TASK -
Format the records, from the line containing "Given: Click the dollar" to the line containing "Click the 400", as a two-column CSV with the header instruction,action. Give one row per record, with its text under instruction and its answer under action, each field quoted and any line breaks replaced by spaces.

Begin EXERCISE INPUTS

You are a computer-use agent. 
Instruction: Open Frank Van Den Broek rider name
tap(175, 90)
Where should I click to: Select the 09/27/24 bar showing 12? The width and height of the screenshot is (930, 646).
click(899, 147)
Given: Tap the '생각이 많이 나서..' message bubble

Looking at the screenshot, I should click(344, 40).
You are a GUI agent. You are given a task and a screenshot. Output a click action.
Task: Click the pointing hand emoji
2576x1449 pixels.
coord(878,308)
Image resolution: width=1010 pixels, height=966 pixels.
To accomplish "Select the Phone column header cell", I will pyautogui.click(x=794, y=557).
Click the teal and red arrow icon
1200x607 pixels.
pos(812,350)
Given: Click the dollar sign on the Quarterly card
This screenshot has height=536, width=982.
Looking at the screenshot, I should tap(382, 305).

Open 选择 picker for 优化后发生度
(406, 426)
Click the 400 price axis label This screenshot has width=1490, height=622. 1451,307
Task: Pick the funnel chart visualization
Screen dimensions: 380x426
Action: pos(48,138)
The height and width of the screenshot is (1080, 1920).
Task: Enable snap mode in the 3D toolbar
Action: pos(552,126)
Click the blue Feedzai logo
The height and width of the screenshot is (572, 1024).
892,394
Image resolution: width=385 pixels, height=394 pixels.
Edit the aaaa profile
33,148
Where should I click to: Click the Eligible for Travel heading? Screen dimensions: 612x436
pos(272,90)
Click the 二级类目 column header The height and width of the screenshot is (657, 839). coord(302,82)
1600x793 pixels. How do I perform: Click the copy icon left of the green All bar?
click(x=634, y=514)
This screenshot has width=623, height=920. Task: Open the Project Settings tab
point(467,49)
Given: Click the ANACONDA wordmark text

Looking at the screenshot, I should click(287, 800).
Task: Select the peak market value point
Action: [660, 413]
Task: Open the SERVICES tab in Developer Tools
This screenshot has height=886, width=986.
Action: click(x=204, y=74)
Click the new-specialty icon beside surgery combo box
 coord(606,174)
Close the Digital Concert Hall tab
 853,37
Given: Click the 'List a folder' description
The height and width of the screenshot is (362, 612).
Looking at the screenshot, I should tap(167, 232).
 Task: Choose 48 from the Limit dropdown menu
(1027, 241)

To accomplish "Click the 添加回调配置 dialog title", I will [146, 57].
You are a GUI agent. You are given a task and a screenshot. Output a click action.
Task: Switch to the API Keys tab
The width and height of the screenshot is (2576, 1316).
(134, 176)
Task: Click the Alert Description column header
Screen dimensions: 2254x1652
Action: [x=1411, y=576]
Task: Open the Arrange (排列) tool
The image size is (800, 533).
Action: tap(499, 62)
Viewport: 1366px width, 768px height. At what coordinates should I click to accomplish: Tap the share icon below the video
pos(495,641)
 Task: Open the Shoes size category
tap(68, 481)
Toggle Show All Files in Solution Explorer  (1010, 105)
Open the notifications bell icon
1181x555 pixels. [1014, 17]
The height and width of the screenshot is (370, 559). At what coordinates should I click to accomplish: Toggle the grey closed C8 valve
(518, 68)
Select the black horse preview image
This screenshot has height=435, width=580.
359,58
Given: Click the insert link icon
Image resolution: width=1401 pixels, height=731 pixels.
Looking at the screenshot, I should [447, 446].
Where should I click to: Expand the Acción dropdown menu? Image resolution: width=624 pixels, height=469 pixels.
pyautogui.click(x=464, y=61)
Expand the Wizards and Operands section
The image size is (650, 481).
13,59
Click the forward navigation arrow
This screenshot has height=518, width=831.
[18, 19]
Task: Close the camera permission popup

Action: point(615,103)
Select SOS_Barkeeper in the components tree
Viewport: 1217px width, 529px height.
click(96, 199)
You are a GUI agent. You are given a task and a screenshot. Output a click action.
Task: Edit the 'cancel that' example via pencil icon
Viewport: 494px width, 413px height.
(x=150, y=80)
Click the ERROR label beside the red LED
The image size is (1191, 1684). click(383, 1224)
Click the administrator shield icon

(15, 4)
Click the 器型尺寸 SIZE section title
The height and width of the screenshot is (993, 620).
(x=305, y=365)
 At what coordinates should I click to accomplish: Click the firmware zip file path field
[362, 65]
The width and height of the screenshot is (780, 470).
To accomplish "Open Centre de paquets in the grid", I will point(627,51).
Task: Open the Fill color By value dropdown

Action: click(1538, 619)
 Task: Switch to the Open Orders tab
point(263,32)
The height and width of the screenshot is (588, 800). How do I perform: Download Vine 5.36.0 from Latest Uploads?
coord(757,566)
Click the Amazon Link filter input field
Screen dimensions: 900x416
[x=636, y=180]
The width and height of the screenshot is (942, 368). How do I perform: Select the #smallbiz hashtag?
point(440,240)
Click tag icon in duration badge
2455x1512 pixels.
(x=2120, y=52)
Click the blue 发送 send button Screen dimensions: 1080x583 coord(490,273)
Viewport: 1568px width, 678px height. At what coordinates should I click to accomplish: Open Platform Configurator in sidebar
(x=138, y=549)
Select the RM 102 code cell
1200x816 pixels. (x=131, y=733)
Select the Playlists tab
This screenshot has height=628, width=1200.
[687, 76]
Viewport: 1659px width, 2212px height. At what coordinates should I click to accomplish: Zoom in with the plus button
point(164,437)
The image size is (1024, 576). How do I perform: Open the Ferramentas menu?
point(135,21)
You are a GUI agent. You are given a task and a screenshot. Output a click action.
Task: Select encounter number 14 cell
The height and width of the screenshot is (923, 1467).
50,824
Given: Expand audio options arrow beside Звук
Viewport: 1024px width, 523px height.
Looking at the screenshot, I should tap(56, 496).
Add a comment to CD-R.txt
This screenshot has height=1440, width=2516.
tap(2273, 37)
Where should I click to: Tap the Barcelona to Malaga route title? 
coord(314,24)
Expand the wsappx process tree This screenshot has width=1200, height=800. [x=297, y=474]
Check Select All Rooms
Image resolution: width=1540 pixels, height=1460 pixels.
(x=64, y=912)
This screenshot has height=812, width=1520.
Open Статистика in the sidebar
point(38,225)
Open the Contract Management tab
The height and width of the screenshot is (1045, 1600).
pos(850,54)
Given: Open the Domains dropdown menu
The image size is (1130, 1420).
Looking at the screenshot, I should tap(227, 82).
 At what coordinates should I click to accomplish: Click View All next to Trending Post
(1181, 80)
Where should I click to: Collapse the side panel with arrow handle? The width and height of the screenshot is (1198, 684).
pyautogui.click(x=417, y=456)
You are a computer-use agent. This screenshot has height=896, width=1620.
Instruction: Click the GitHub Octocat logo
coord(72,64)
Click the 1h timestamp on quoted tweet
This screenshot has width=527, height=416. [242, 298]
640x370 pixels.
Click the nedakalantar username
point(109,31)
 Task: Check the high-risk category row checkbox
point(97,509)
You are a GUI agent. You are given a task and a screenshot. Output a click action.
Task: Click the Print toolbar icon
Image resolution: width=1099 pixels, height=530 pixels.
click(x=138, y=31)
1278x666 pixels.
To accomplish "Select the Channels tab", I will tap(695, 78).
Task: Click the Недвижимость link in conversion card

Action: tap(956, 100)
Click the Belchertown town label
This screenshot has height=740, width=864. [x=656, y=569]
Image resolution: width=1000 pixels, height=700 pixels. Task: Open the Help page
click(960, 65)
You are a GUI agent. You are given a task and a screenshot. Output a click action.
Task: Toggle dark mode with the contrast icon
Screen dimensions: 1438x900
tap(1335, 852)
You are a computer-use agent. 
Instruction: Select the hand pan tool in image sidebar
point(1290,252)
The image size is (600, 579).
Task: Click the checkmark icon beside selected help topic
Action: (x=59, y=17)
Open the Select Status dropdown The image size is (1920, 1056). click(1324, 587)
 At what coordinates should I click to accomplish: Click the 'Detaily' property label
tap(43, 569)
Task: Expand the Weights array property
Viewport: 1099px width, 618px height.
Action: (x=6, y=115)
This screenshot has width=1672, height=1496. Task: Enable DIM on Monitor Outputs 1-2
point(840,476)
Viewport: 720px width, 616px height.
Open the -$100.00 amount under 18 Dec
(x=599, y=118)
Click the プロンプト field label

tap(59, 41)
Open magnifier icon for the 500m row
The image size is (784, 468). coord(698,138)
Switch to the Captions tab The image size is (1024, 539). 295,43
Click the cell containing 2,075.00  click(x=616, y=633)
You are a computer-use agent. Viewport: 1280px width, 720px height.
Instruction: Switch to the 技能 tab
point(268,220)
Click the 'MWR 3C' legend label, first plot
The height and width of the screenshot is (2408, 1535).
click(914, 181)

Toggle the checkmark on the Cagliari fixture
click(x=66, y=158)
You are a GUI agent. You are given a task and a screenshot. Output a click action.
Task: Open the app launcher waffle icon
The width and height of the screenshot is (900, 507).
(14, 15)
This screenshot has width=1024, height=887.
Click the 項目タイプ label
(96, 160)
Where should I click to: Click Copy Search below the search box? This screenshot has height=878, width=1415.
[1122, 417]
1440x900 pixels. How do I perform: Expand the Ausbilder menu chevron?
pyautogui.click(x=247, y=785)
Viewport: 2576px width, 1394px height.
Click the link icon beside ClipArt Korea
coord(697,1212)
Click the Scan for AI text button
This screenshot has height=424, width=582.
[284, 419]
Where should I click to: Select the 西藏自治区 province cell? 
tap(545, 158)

End EXERCISE INPUTS

SOLVED PROBLEM -
instruction,action
"Given: Click the dollar sign on the Quarterly card This screenshot has height=536, width=982.","Looking at the screenshot, I should tap(382, 305)."
"Open 选择 picker for 优化后发生度","(406, 426)"
"Click the 400 price axis label This screenshot has width=1490, height=622.","1451,307"